Digital Image Formats¶

Raster image formats store a grid of colored dots (pixels). The number of bits per pixel determines color depth:

1 bpp: 2 colors (binary — black or white)
4 bpp: 16 colors
8 bpp: 256 colors
24 bpp: 8 bits per channel (RGB) — 16,777,216 colors
32 bpp: 24-bit color + 8-bit alpha channel

Common formats: GIF, JPG, PPM, TIF, BMP, camera RAW.

Tools: OpenCV/Python, MATLAB/Octave, Processing.org

Point Processes¶

Point processes operate on individual pixels independently — the output at \((x, y)\) depends only on the input at \((x, y)\).

Operations on Images¶

Add/Subtract: Combine or difference two images pixel-wise
Alpha blending: Weighted combination of images using transparency parameter \(\alpha \in [0, 1]\)
- \(\alpha = 0\) → invisible, \(\alpha = 1\) → fully visible
- RGB becomes \(\alpha\) RGB (premultiplied alpha)
- Blend: \(I_{out} = \alpha \cdot I_A + (1 - \alpha) \cdot I_B\)
Image histograms: Distribution of pixel intensity values; useful for contrast analysis and equalization

Blending Modes¶

Blending modes define how two layers of pixels are combined:

Arithmetic modes:

Average: \(f(a, b) = (a + b) / 2\)
Normal: \(f(a, b) = b\)
Addition: Tends to produce whites (overexposure)
Subtraction: Tends to produce blacks (underexposure)
Difference: Subtract with scaling
Divide: Brightens photos
Darken: \(f(a, b) = \min(a, b)\) per channel
Lighten: \(f(a, b) = \max(a, b)\) per channel

Advanced modes:

Multiply: Darkens — \(f(a, b) = a \cdot b\)
Screen: Brightens — \(f(a, b) = 1 - (1 - a)(1 - b)\)

Smoothing¶

Smoothing reduces noise by averaging pixel values over a neighborhood.

Box filter (averaging): Replaces each pixel with the uniform average of its kernel neighborhood (e.g., 21×21).

Gaussian filter: Weights neighbors by a Gaussian distribution — closer pixels contribute more. Produces smoother results than box filtering.
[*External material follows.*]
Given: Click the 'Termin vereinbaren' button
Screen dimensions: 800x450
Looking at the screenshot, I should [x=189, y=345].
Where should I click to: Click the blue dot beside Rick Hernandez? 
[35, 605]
Median filtering: A non-linear operation that replaces each pixel with the median of all pixels in the kernel area.

Reduces noise effectively
Preserves edges (sharp lines) — unlike averaging filters which blur edges
Main idea: use median instead of mean

Convolution and Cross-Correlation¶

Cross-correlation: Sliding dot product of a kernel \(h\) over an image \(F\):

\[G[i, j] = \sum_{u=-k}^{k} \sum_{v=-k}^{k} h[u, v] \cdot F[i + u, j + v]\]

Denoted \(G = h \otimes F\).

Replaces each pixel with a linear combination of its neighbors
The kernel \(h[u, v]\) specifies the weights

Convolution: Same as cross-correlation but with a flipped kernel. For symmetric kernels, cross-correlation and convolution produce identical results.

Common filters:

Box filter: Uniform weights (e.g., 21×21) — averaging
Gaussian filter: Weights follow normal distribution — smoother falloff

Gradients and Edge Detection¶

Edges are locations of rapid change in the image intensity function \(F(x, y)\). They appear as ridges in the 3D height map of an image.
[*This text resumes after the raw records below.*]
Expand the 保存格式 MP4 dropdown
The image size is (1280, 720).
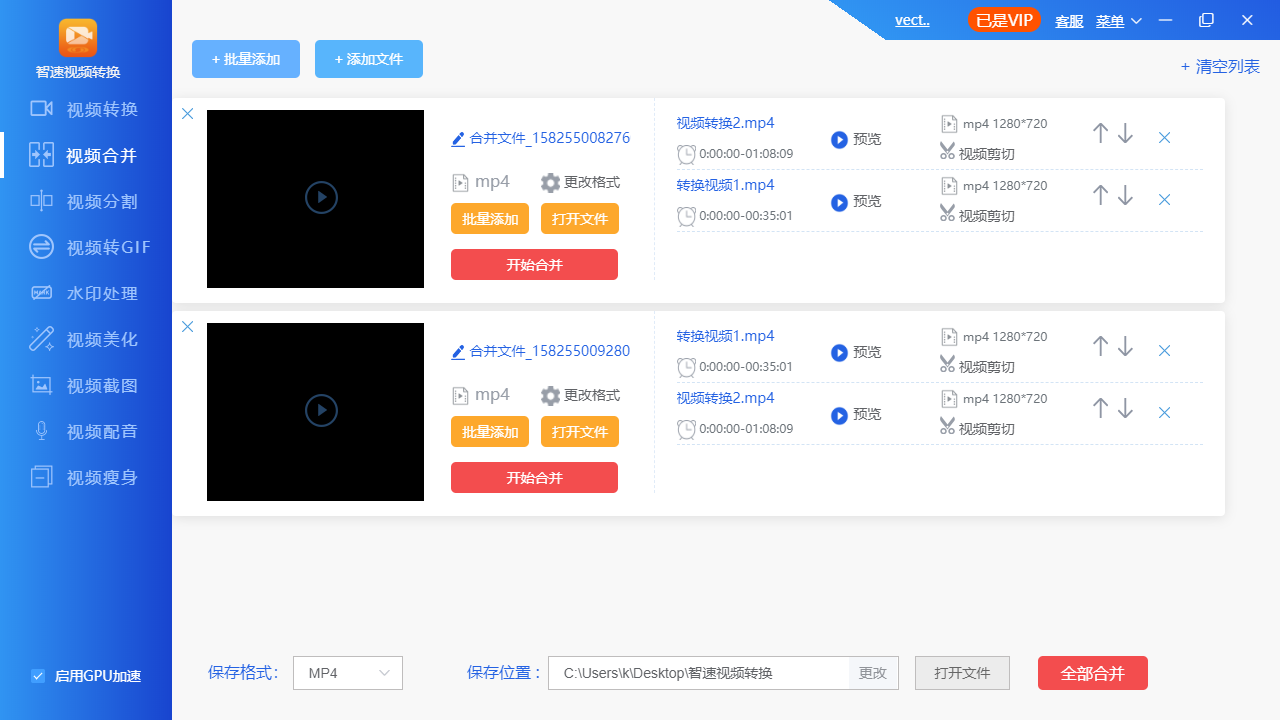(348, 673)
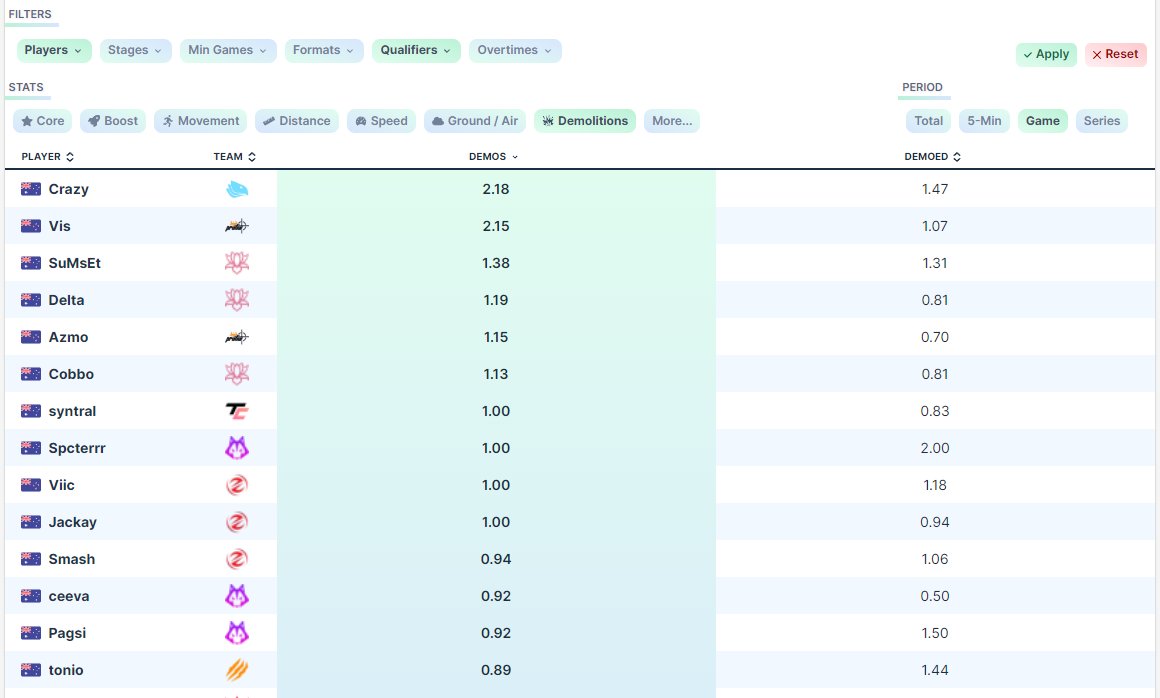
Task: Switch to the Series period tab
Action: (1102, 120)
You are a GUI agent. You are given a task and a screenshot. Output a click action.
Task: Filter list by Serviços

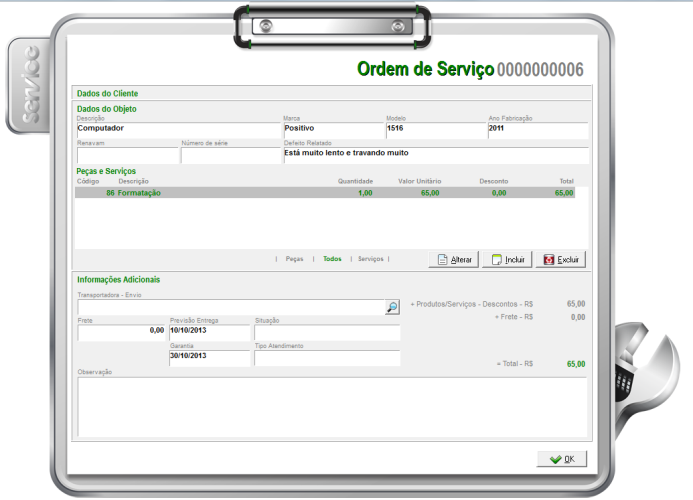tap(370, 258)
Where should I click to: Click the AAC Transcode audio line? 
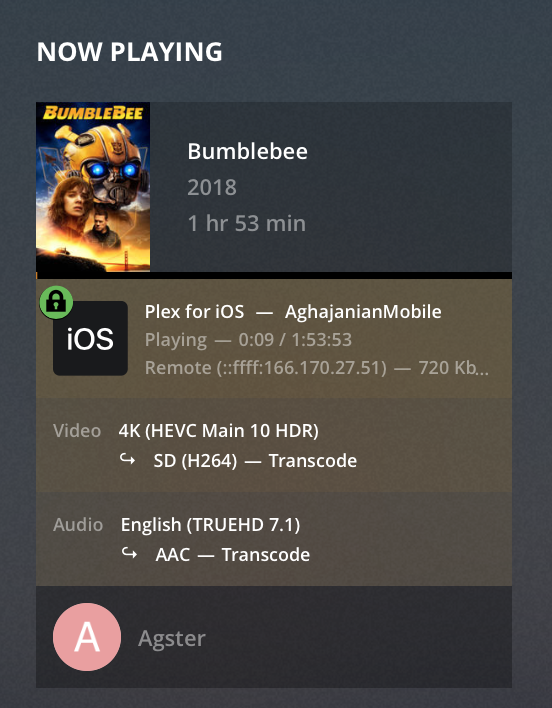(x=232, y=554)
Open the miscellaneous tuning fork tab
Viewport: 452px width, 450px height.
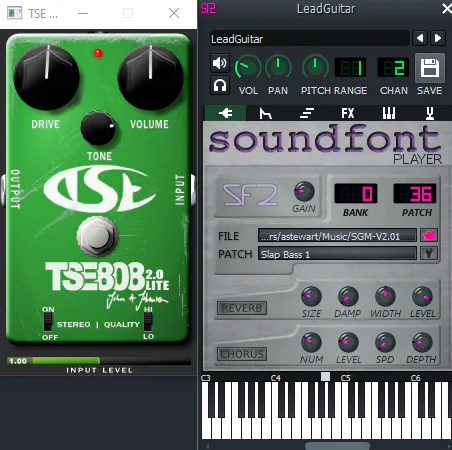tap(430, 113)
Discontinuities arise from changes in:

Surface normal
Depth
Surface color
Illumination

Edge detection approach:

Look for neighborhoods with strong signs of change
Considerations: neighborhood size, change metric, threshold
Compute gradients (discrete derivatives) using kernels

Gradient kernels (operators for computing discrete derivatives):

Prewitt: Equal-weight gradient approximation
Sobel: Weighted gradient approximation (emphasizes center row/column)
Roberts: 2×2 diagonal difference operator

Canny Edge Detector: The standard multi-stage edge detection algorithm:

Smooth with Gaussian filter
Compute gradient magnitude and direction
Non-maximum suppression (thin edges)
Hysteresis thresholding (strong/weak edge linking)